▶ **DATASET EXCERPTS**:
§ §
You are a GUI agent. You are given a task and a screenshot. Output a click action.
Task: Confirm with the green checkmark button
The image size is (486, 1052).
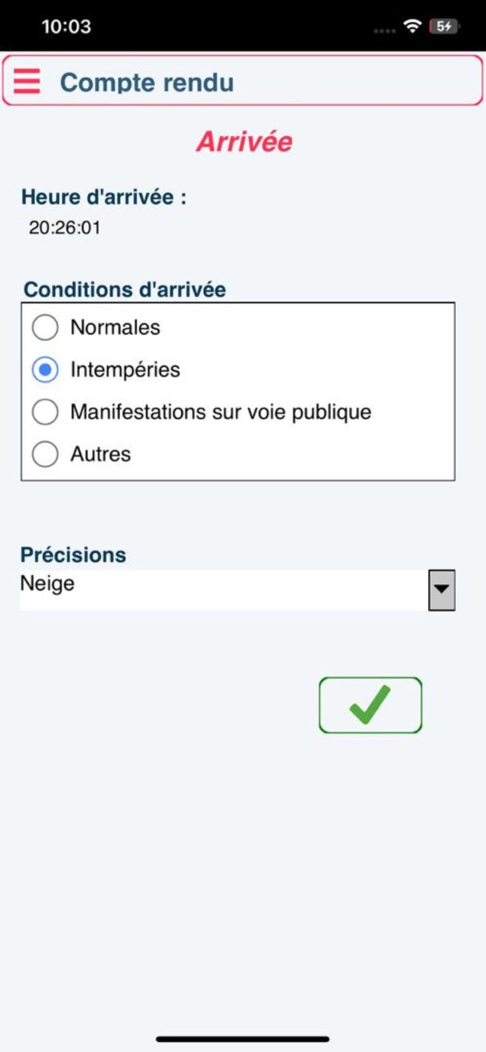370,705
§ §
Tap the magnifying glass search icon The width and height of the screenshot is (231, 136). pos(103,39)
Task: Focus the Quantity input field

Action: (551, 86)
§ §
▶ **REQUIREMENT**:
Those lines of the records that contain the string "screenshot" should be identified and copied.

▶ **OUTPUT BELOW**:
You are a GUI agent. You are given a task and a screenshot. Output a click action.
Tap the magnifying glass search icon The width and height of the screenshot is (231, 136). pos(103,39)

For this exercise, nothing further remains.